Последний довод павших, или Лепестки жёлтой хризантемы на воде - Александр Плетнёв
Шрифт:
Интервал:
Закладка:
— Профи! — Прошептал Савомото, — как начнут спускаться остальные, постарайся как можно незаметней и тише поменять позицию, а то накроют нас здесь обеих сразу.
Американец осмотрел убитого, в этот момент стали спускаться остальные бойцы спецподразделения. Командир в досаде сплюнул, обнаружив убитого гражданского, подземелье наполнилось шикающими командами, солдат, смотрящий в маленький экранчик, прикреплённый к автоматическому оружию, вдруг направил ствол в сторону укрывающихся врагов, предостерегающе в полголоса известил товарищей об опасности.
Пашка сразу же открыл огонь, стараясь вести его как можно более бегло, часто нажимая на курок, выплёвывая хлопками одну за другой пули, почти не замечая слабой отдачи, лязгающего затвора, сухо звякающих об пол гильз.
Савомото приложил к наискось срезанному бикфордову шнуру спичку и с силой провёл тёркой по серной головке. Вокруг засвистели ответные пули. Спичка сломалась не загоревшись, вполголоса ругаясь, сержант достал другую — снова движение тёркой. Вспышка загоревшейся серы! Пошло! Бикфордов шнур, выплёвывая пламя, тихо шипит, укорачивается, огонёк скользнул за укрытие, стал теряться под пылью и мелким мусором. Савомото, выставив ствол, не высовываясь под швыркающие пули, открыл неприцельную стрельбу.

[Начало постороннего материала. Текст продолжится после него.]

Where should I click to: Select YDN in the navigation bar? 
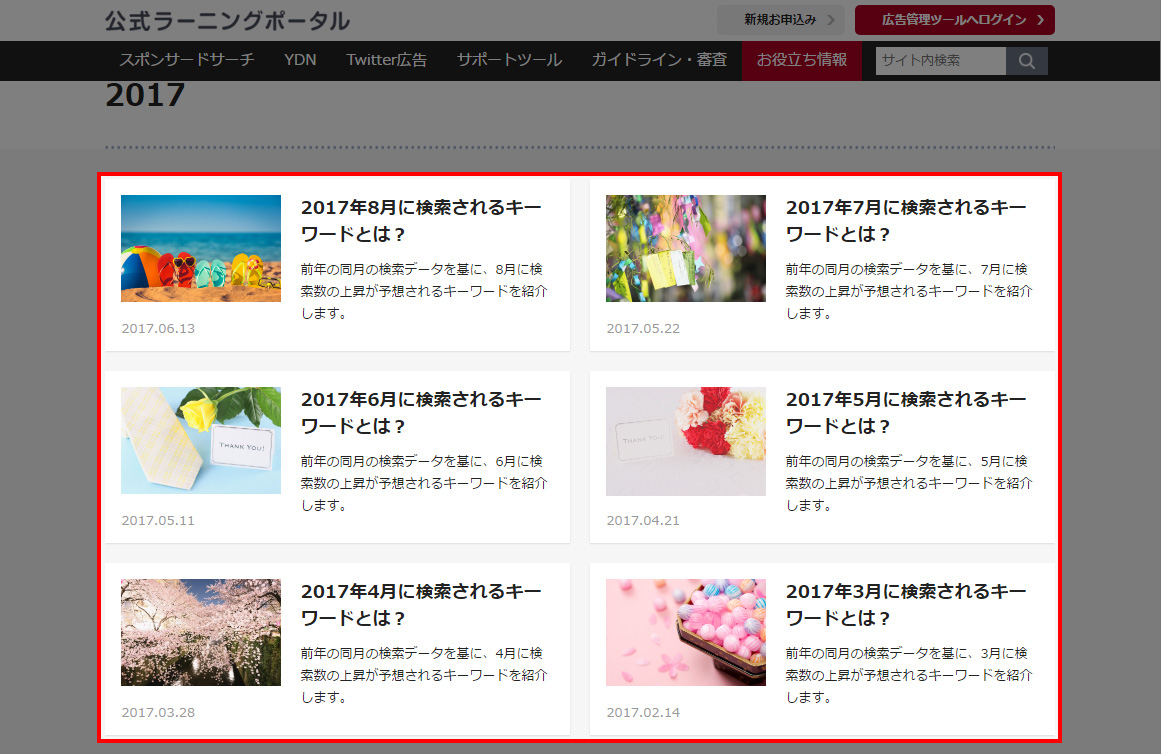300,60
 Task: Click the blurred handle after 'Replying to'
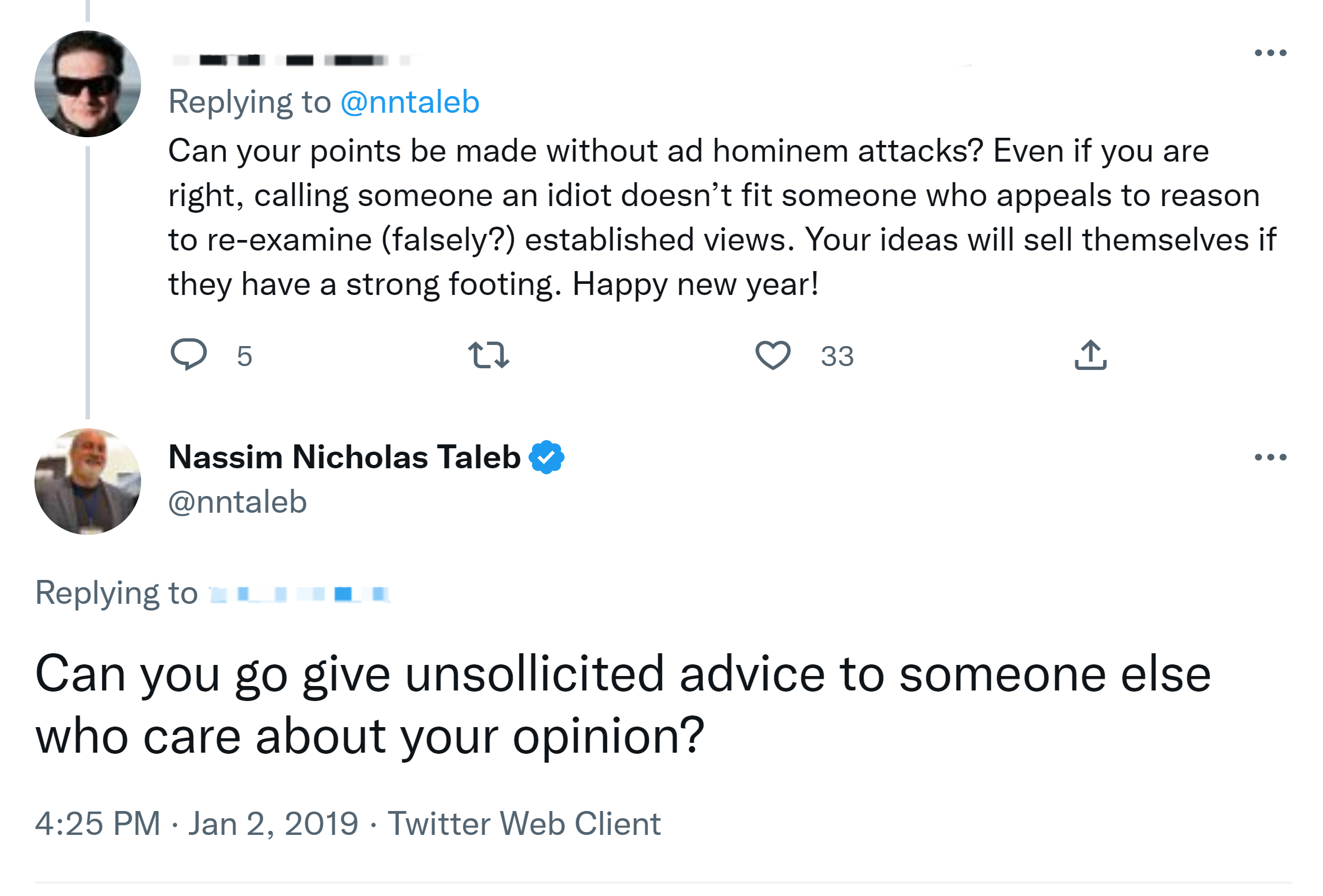[x=300, y=594]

Американцы прекрасно ориентировались по позициям противника, но пули лишь высекали искры и фонтанчики пыли, а гранаты применять они осторожничали — по потолку разбегалась сеть трещин, изредка отрывались куски облицовки, шлёпая на пыльный пол.
Савомото отсчитывал секунды, и уже думал, что где-то произошёл обрыв или потух огненный бегунок.
Кто-то из американских солдат увидел в ИК-прибор приближающуюся светящуюся дорожку, увенчанную яркой головкой, но не успел предупредить товарищей — на некоторую неуловимую долю секунды всё озаряет ослепительная режущая глаза вспышка, взрыв сотрясает воздух подземелья, давит на уши, следуют ещё две вспышки (заряды взорвались не одновременно). Американский огонь захлебнулся, засыпанный обломками и пылью, густое облако докатилось и до Пашки, заставив чихать и отплёвываться. Сверху над головами подозрительно затрещало, вниз сорвалось несколько камней. И вдруг произошёл обвал позади, добавив новой пыли и совершенно лишив видимости. Коротко пальнув в сторону заваленных американских солдат, сержант упёрся фонариком в густую взвесь в поиске пути отхода.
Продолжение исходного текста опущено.